Activity :: Please return every line of the records below that holds the word "Create".

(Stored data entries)
%%
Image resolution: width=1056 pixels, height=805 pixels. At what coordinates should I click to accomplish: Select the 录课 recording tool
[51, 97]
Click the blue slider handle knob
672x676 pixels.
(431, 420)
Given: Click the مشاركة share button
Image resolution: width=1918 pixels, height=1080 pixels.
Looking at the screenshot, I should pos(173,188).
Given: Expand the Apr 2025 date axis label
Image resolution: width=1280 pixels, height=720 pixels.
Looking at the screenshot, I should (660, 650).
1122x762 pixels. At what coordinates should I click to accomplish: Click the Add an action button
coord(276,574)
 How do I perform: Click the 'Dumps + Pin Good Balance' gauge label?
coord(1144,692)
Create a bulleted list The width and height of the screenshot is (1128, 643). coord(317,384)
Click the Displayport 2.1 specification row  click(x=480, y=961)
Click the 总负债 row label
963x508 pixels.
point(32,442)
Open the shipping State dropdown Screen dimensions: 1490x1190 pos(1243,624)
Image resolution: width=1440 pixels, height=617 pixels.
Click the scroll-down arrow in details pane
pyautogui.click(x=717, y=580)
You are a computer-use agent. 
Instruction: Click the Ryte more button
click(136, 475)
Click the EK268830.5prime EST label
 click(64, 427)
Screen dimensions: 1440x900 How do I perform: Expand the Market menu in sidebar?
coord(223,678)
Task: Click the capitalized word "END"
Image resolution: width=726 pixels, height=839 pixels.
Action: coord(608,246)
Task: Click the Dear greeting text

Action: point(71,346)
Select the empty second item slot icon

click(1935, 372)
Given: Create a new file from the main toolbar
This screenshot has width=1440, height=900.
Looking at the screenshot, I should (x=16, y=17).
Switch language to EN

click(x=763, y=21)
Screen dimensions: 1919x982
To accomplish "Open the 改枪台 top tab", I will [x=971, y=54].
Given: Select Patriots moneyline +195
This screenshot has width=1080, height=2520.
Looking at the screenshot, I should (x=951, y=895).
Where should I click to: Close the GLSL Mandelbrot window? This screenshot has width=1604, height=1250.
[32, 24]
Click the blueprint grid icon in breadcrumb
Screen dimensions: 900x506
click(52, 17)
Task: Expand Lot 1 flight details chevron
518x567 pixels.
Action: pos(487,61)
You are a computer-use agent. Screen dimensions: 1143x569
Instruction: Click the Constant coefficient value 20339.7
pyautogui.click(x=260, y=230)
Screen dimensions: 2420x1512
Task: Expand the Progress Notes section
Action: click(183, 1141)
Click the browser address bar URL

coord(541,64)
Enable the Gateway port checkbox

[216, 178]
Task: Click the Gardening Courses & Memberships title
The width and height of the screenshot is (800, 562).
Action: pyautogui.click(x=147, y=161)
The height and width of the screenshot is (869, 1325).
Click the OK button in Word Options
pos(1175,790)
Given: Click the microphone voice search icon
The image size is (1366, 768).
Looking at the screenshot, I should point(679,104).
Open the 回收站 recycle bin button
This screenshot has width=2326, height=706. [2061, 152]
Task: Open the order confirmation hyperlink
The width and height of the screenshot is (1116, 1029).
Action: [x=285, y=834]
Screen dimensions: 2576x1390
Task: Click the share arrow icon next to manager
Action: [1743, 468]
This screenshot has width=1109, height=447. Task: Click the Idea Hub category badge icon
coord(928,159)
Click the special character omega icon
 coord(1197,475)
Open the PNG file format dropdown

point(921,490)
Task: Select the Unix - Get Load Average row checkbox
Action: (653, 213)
%%
Answer space ::
Create a bulleted list The width and height of the screenshot is (1128, 643). coord(317,384)
Given: Create a new file from the main toolbar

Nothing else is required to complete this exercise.